The UK prime minister Boris Johnson is taking a huge risk in hoping to achieve a parliamentary majority, with the promise of delivering Brexit. However, if this does not occur, there is a chance the UK could be back to square one with not one party winning a clear majority.
Current state of the pound to Australian dollar standings
The volatility of the market concerning the GBP is ensuring that forecasters remain second guessing themselves. With the outcome hanging in the balance and resting in the hands of the British public once more, the forecast for the strength of the British Pound and its relationship with other currencies like the Australian Dollar is likely to continue up until the election date in December.
With the likelihood of a general election being called for the UK in December, shifts have been observed in currencies. The election could reduce the chance of a ‘no deal’ Brexit taking place. In doing so, GBP softened against an outperforming AUD this Tuesday, but forecasters are expecting a post-referendum high in the coming weeks.
What the election means for the future forecasting of the GBP/AUD relationship
The GBP and AUD pairing is likely to be ever-changing throughout the deliberations in Westminster. Reports are suggesting that despite currencies typically not favouring elections, this one could be different. This is because the election could offer the chance for some much-needed clarity on the direction of the UK’s future economic regime. There is also a chance that investors may be keeping close watch as the possibility of Brexit being scrapped altogether is not out of the picture.

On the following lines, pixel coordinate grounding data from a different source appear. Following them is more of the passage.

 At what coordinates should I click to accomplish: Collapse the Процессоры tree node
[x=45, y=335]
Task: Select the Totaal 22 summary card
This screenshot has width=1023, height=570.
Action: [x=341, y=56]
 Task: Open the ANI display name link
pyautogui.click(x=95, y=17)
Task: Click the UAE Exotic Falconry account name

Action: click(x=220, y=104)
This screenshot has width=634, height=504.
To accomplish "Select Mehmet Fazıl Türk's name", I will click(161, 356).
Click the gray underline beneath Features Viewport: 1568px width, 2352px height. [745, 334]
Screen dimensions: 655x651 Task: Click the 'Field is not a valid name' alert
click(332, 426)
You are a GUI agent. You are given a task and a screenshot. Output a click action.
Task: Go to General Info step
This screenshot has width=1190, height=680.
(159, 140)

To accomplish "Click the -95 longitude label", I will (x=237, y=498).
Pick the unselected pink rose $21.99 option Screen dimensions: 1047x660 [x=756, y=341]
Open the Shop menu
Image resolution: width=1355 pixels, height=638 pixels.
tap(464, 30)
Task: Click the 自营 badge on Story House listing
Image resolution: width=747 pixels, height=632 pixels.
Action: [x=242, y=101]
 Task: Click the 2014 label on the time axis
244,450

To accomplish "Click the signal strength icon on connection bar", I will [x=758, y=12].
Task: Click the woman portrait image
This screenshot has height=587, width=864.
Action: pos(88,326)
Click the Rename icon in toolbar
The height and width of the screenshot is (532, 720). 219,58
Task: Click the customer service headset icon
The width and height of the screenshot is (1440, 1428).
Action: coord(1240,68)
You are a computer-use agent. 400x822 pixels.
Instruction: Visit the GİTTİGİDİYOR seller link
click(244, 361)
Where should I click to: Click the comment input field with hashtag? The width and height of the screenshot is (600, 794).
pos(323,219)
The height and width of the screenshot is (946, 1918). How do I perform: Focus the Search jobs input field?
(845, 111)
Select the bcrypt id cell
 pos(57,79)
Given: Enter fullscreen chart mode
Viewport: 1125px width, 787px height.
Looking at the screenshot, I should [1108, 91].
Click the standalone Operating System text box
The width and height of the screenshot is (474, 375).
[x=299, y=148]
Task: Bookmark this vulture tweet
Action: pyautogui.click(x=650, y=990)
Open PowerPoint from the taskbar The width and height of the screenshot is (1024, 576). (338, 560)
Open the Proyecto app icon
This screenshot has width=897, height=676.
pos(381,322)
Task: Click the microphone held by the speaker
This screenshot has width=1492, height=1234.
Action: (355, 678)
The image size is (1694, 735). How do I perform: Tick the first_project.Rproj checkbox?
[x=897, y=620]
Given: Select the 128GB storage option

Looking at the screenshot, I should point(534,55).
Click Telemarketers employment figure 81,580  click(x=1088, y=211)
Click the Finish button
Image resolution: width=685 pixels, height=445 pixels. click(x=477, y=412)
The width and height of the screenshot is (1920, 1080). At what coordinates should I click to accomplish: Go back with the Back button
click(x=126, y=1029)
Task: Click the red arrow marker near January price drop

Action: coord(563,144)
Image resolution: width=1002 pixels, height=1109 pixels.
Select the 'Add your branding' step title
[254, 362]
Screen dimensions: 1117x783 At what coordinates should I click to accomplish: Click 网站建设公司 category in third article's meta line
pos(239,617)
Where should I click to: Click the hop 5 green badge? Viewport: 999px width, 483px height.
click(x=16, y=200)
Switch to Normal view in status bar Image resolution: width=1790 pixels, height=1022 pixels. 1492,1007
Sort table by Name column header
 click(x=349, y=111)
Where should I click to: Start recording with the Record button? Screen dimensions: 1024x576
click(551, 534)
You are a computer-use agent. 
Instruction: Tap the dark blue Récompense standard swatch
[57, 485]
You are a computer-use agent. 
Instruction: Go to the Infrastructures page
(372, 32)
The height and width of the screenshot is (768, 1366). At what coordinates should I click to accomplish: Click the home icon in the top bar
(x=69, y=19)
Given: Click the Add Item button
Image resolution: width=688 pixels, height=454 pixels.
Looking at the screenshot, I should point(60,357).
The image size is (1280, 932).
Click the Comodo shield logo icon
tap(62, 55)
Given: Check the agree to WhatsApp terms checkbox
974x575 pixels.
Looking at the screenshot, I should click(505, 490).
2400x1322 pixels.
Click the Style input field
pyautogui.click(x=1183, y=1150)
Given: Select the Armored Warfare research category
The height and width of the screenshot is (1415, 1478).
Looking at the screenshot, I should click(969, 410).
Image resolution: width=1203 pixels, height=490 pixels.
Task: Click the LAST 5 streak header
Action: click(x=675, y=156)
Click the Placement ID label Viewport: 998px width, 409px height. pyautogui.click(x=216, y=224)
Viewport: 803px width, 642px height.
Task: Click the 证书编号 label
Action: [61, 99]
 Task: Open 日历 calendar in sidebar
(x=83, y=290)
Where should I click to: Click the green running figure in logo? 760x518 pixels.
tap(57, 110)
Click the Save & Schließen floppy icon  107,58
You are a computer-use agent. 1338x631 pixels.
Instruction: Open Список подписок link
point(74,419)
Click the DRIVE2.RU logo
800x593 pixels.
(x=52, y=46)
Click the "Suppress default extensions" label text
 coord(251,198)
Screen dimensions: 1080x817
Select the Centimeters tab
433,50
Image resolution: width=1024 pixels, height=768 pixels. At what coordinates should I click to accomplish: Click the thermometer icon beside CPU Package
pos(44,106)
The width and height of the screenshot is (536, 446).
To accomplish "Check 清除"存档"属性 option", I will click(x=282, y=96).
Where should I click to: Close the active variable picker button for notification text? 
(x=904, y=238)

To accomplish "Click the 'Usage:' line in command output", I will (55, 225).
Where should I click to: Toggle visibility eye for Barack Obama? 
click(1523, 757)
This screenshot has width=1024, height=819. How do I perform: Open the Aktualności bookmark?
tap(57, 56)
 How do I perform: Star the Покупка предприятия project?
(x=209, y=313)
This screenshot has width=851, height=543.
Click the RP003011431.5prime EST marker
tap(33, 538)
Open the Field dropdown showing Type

Experts are predicting that the Pound could well rise as far as 1.94 against the Australian Dollar up ahead. This would be GBP/AUD rate’s highest point since the referendum back in 2016, this is if Boris Johnson ensures that a ‘no deal’ Brexit does not occur. Reports from Australia have seen the RBA cut rates three time this year to boost Australian growth and inflation.
The AUD is showing promising rises, but analysts are warning that this may be short lived with both domestic and international factors (like Brexit and US-China trade talks) threatening to limit the growing rate. The proceedings from Westminster are likely to be one of the major factors affecting the GBP/AUD so the outcome of December’s proposed election is likely to be an important one.